Begin MATERIAL

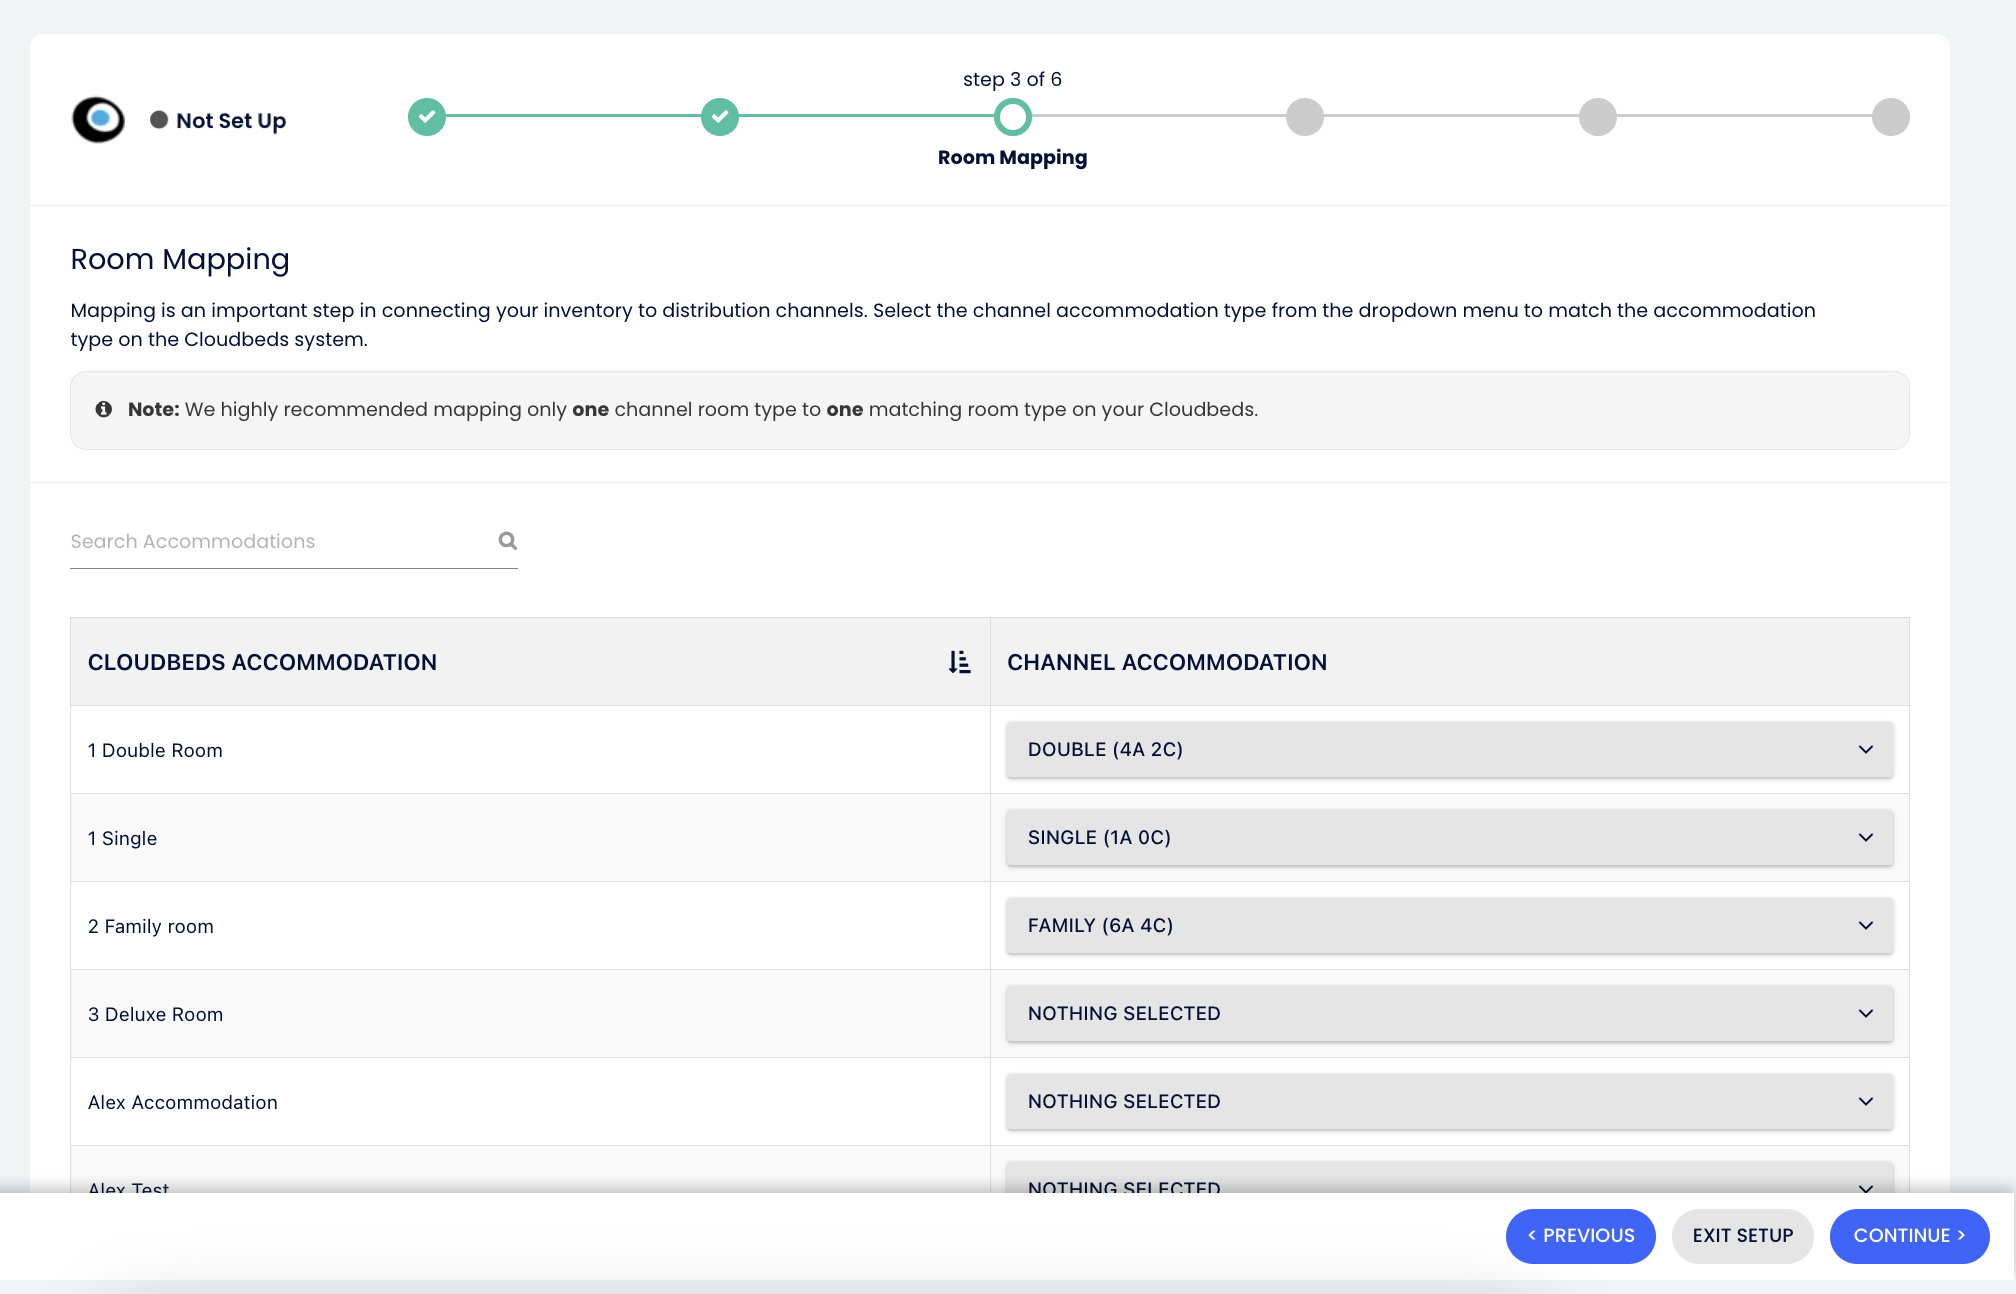Click the fourth step gray circle
The width and height of the screenshot is (2016, 1294).
(1305, 117)
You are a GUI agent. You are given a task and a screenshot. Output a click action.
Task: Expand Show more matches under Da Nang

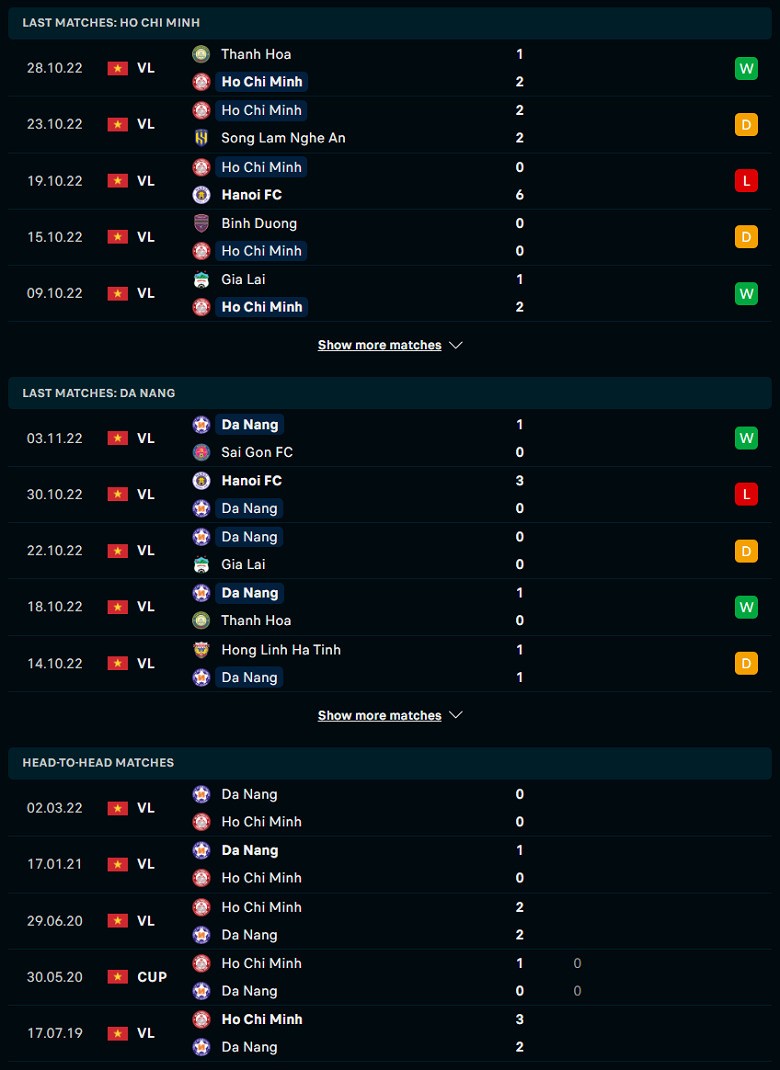[379, 716]
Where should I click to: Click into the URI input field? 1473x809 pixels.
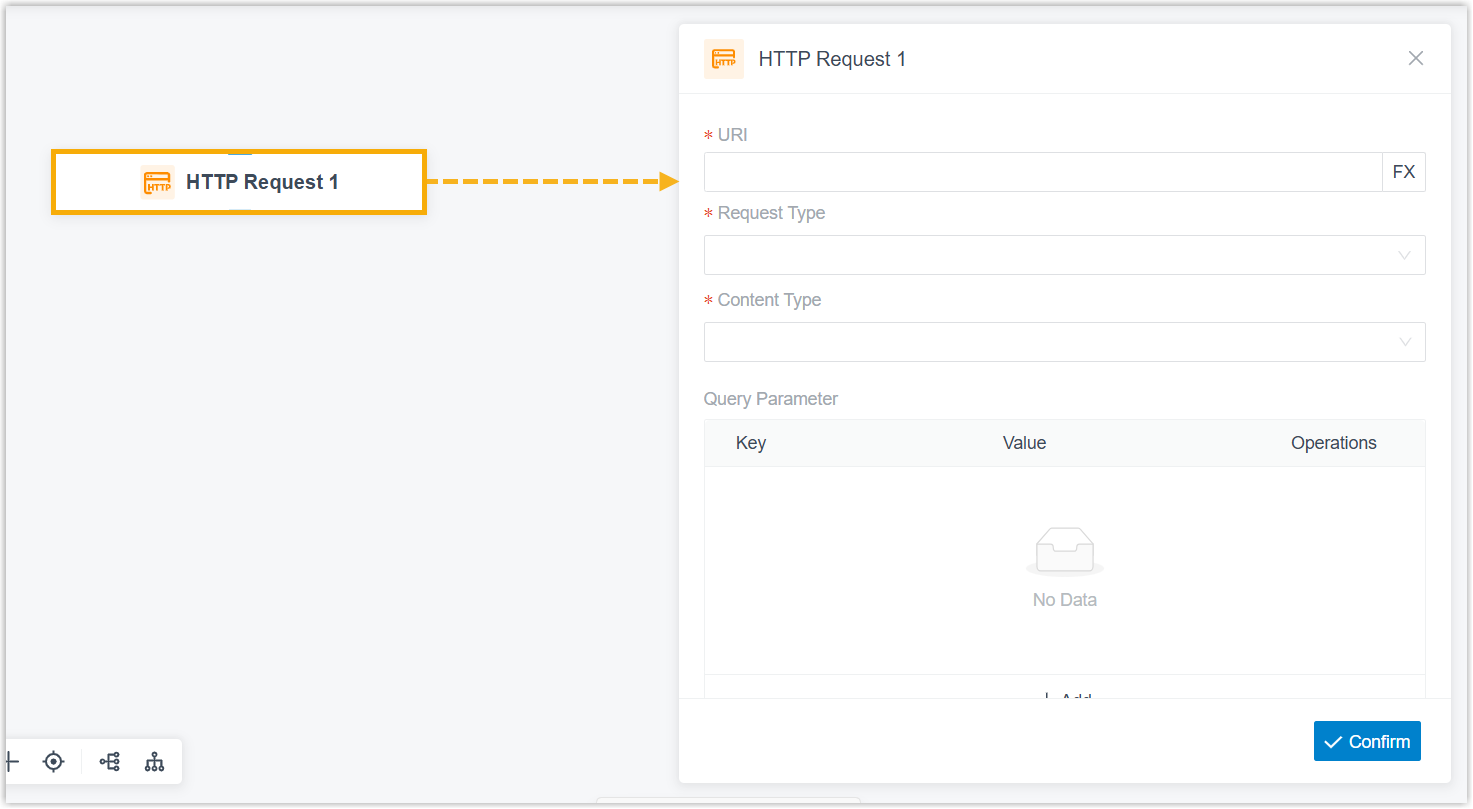pyautogui.click(x=1042, y=172)

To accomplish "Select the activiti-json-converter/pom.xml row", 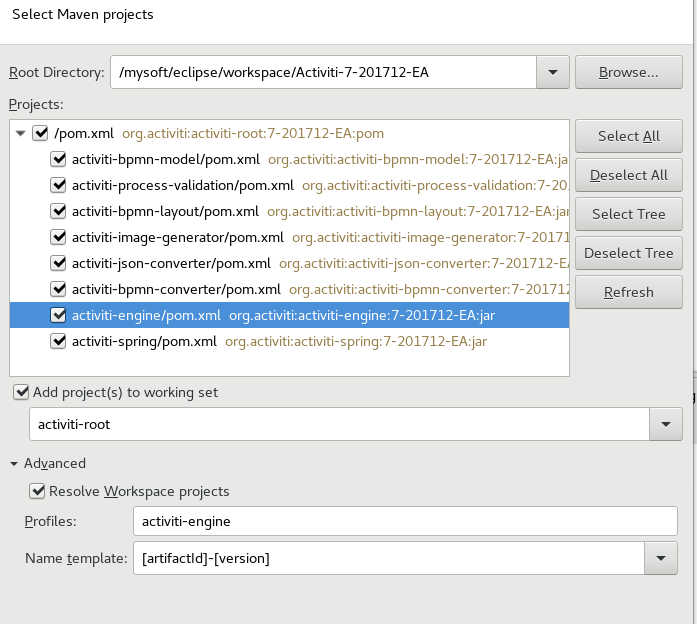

End MATERIAL

Copy the whole listing above line for line, without the pictures.

Click the fourth step gray circle
The width and height of the screenshot is (2016, 1294).
(1305, 117)
You are a GUI agent. You are given a task and a screenshot. Output a click action.
Task: Expand Show more matches under Da Nang

[379, 716]
Where should I click to: Click into the URI input field? 1473x809 pixels.
pyautogui.click(x=1042, y=172)

To accomplish "Select the activiti-json-converter/pom.xml row", 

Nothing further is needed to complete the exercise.